- **SUPPLIED DATA**:
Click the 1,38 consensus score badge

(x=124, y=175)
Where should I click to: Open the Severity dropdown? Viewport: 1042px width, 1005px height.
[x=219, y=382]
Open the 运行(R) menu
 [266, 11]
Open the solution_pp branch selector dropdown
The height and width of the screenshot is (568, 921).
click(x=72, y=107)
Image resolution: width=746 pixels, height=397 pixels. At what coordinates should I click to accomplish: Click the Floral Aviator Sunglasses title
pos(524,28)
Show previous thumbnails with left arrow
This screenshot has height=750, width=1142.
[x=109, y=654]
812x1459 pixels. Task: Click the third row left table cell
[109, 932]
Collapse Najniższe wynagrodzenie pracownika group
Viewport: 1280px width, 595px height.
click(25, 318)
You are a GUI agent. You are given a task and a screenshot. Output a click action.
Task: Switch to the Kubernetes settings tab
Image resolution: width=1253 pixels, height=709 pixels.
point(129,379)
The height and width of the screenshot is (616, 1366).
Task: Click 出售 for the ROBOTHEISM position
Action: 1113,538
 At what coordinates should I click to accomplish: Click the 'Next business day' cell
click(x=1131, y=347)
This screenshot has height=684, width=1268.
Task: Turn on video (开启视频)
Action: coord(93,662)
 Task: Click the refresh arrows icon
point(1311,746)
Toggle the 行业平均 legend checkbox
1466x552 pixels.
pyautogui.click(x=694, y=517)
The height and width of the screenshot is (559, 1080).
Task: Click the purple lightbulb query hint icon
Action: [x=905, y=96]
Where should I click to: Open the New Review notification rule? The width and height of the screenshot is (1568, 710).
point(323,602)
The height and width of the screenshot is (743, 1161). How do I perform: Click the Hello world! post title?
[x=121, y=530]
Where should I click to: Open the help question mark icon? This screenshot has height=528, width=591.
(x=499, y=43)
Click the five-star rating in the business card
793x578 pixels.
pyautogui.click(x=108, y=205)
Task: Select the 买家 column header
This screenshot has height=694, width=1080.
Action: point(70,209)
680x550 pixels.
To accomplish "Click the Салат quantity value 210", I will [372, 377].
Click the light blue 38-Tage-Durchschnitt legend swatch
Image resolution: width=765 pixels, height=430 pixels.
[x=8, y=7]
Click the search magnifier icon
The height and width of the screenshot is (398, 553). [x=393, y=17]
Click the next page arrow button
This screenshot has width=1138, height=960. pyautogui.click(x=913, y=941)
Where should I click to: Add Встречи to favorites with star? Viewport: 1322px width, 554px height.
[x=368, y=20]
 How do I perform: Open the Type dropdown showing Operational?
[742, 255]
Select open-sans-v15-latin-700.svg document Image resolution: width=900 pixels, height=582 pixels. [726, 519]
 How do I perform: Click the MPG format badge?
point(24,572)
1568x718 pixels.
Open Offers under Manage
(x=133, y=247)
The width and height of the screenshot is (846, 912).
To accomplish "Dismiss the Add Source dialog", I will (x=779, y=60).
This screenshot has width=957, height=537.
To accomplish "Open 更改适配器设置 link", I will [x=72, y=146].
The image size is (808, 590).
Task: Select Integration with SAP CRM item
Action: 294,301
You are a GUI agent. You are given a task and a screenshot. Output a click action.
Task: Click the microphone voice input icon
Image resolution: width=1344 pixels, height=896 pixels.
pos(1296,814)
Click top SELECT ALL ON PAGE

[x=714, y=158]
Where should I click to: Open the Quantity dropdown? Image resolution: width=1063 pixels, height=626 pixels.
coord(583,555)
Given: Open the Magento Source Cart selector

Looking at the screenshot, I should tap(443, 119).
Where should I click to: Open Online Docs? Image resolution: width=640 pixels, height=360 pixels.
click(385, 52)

- **WORK ITEM**:
An acceptable answer repeats every entry exactly, with nothing omitted.

- **RESULT BELOW**:
Click the 1,38 consensus score badge

(x=124, y=175)
Where should I click to: Open the Severity dropdown? Viewport: 1042px width, 1005px height.
[x=219, y=382]
Open the 运行(R) menu
 [266, 11]
Open the solution_pp branch selector dropdown
The height and width of the screenshot is (568, 921).
click(x=72, y=107)
Image resolution: width=746 pixels, height=397 pixels. At what coordinates should I click to accomplish: Click the Floral Aviator Sunglasses title
pos(524,28)
Show previous thumbnails with left arrow
This screenshot has height=750, width=1142.
[x=109, y=654]
812x1459 pixels. Task: Click the third row left table cell
[109, 932]
Collapse Najniższe wynagrodzenie pracownika group
Viewport: 1280px width, 595px height.
click(25, 318)
You are a GUI agent. You are given a task and a screenshot. Output a click action.
Task: Switch to the Kubernetes settings tab
Image resolution: width=1253 pixels, height=709 pixels.
point(129,379)
The height and width of the screenshot is (616, 1366).
Task: Click 出售 for the ROBOTHEISM position
Action: 1113,538
 At what coordinates should I click to accomplish: Click the 'Next business day' cell
click(x=1131, y=347)
This screenshot has height=684, width=1268.
Task: Turn on video (开启视频)
Action: coord(93,662)
 Task: Click the refresh arrows icon
point(1311,746)
Toggle the 行业平均 legend checkbox
1466x552 pixels.
pyautogui.click(x=694, y=517)
The height and width of the screenshot is (559, 1080).
Task: Click the purple lightbulb query hint icon
Action: [x=905, y=96]
Where should I click to: Open the New Review notification rule? The width and height of the screenshot is (1568, 710).
point(323,602)
The height and width of the screenshot is (743, 1161). How do I perform: Click the Hello world! post title?
[x=121, y=530]
Where should I click to: Open the help question mark icon? This screenshot has height=528, width=591.
(x=499, y=43)
Click the five-star rating in the business card
793x578 pixels.
pyautogui.click(x=108, y=205)
Task: Select the 买家 column header
This screenshot has height=694, width=1080.
Action: point(70,209)
680x550 pixels.
To accomplish "Click the Салат quantity value 210", I will [372, 377].
Click the light blue 38-Tage-Durchschnitt legend swatch
Image resolution: width=765 pixels, height=430 pixels.
[x=8, y=7]
Click the search magnifier icon
The height and width of the screenshot is (398, 553). [x=393, y=17]
Click the next page arrow button
This screenshot has width=1138, height=960. pyautogui.click(x=913, y=941)
Where should I click to: Add Встречи to favorites with star? Viewport: 1322px width, 554px height.
[x=368, y=20]
 How do I perform: Open the Type dropdown showing Operational?
[742, 255]
Select open-sans-v15-latin-700.svg document Image resolution: width=900 pixels, height=582 pixels. [726, 519]
 How do I perform: Click the MPG format badge?
point(24,572)
1568x718 pixels.
Open Offers under Manage
(x=133, y=247)
The width and height of the screenshot is (846, 912).
To accomplish "Dismiss the Add Source dialog", I will (x=779, y=60).
This screenshot has width=957, height=537.
To accomplish "Open 更改适配器设置 link", I will [x=72, y=146].
The image size is (808, 590).
Task: Select Integration with SAP CRM item
Action: 294,301
You are a GUI agent. You are given a task and a screenshot. Output a click action.
Task: Click the microphone voice input icon
Image resolution: width=1344 pixels, height=896 pixels.
pos(1296,814)
Click top SELECT ALL ON PAGE

[x=714, y=158]
Where should I click to: Open the Quantity dropdown? Image resolution: width=1063 pixels, height=626 pixels.
coord(583,555)
Given: Open the Magento Source Cart selector

Looking at the screenshot, I should tap(443, 119).
Where should I click to: Open Online Docs? Image resolution: width=640 pixels, height=360 pixels.
click(385, 52)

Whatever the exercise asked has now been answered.